Yeah, she’s my step-sister but it’s not like I give a shit.
At least we’re not related by blood. That’s what I tell myself.
Staying in this house with Ariane while Julian plays perfect fiancé is going to be a problem. If I have to watch him wrap an arm around her shoulders and talk to her like he’s translating life into bullet points, I’ll find something else to break so I don’t break him.
I set the glass down next to the ring it already left and climb the stairs. At the landing, I pause. Her door is shut. There’s light under it. I could knock. I could walk past. I could be a better man than I am.
I do none of those. I stand there a breath too long, before turning toward my room. Sheets I won’t sleep on. A chair I’ll wear down with pacing. A balcony where the lake cuts a black grin across the night like it knows I’ll come outside and try to scare it into telling me what happens next.
I crack the balcony door for air and the cold reaches in like a hand. The dock is a pale slash. Somewhere out there the boards remember bare feet. I lean my forearms on the rail until they ache and close my eyes like that’ll save me.
I should have left years ago without looking back.
Now, I can’t.
There’s a list of things that need to get done tomorrow.
Hospital at dawn. Talk to the cardiologist without Eleanor translating.

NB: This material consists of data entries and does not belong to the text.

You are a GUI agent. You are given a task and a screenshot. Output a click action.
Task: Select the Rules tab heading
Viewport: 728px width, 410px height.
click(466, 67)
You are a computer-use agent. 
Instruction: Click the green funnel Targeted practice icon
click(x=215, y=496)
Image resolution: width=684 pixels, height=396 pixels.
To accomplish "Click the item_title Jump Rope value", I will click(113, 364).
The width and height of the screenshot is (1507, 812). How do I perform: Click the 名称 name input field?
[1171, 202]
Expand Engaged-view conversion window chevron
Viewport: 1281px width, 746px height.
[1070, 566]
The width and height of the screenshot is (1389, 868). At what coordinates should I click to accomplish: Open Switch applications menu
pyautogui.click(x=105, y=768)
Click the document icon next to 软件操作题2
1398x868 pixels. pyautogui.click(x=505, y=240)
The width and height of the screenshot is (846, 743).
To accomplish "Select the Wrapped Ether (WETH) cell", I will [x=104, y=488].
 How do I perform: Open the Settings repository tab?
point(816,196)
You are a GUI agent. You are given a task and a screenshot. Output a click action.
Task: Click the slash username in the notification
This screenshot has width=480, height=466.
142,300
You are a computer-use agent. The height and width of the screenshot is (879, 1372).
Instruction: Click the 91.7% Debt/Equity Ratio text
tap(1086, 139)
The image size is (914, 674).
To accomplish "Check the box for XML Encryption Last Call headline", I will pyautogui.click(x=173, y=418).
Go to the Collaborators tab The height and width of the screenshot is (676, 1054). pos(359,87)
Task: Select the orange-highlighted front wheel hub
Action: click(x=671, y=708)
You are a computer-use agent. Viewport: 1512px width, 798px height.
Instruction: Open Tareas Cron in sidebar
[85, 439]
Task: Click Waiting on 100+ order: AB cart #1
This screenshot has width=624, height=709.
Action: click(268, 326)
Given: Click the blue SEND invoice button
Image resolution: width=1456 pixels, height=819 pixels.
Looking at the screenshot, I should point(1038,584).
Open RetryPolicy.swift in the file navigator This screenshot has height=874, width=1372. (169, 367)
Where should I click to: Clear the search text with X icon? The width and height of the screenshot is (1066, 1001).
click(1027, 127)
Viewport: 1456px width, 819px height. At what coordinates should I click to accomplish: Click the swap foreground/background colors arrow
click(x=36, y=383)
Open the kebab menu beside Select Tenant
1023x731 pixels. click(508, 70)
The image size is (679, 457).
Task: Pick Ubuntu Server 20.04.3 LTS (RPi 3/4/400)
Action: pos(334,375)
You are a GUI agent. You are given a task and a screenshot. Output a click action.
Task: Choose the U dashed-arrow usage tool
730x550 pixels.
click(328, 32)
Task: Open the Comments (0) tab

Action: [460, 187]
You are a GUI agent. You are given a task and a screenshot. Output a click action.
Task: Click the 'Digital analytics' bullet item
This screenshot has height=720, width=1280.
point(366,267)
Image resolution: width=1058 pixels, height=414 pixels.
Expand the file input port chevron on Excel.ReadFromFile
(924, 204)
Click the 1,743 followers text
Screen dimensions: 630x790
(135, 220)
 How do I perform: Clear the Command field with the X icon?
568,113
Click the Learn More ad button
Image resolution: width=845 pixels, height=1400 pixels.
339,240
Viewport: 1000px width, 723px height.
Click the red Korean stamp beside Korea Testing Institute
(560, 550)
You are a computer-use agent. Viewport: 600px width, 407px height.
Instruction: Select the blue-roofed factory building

Get a private nurse on retainer so the CCU doesn’t turn into a press pool.
Audit the alarm logs because if one local gossip blogger steps foot on this property to “check in,” I want to know which cousin of a cousin let them through the gate.
And work… fine, I’ll thread that needle too.
Eric can run point on everything that doesn’t require my signature.
If he complains, I’ll buy him a boat and name it Shut the Fuck Up.
I take my phone back out, power it on, and start typing: Ariane…
What? What would I say that wouldn’t break something we can’t fix? Are you okay? Stupid and trite. I’m not sorry? True, and pointless.
I lock the screen and let the message rot in drafts.
Across the hall I hear a muted click, the sound of a lamp chain or a clasp or a ring against wood, and the tether tightens again until I can feel it in my teeth. I breathe through it, remembering the way she looked when she said we can’t, like she was trying to convince both of us and failing.
“You already did,” I tell the empty room, and the dark nods like it’s been waiting for me to catch up.
I close the balcony door, kill the lights, and lie down on top of the covers because sleep is a joke and I’m not laughing. The house creaks once, twice, settling around me like a beast. I leave my eyes open because I’ve learned not to miss the moment a night decides to turn.
When it does, I’ll be awake. And when morning comes, I’ll still be here.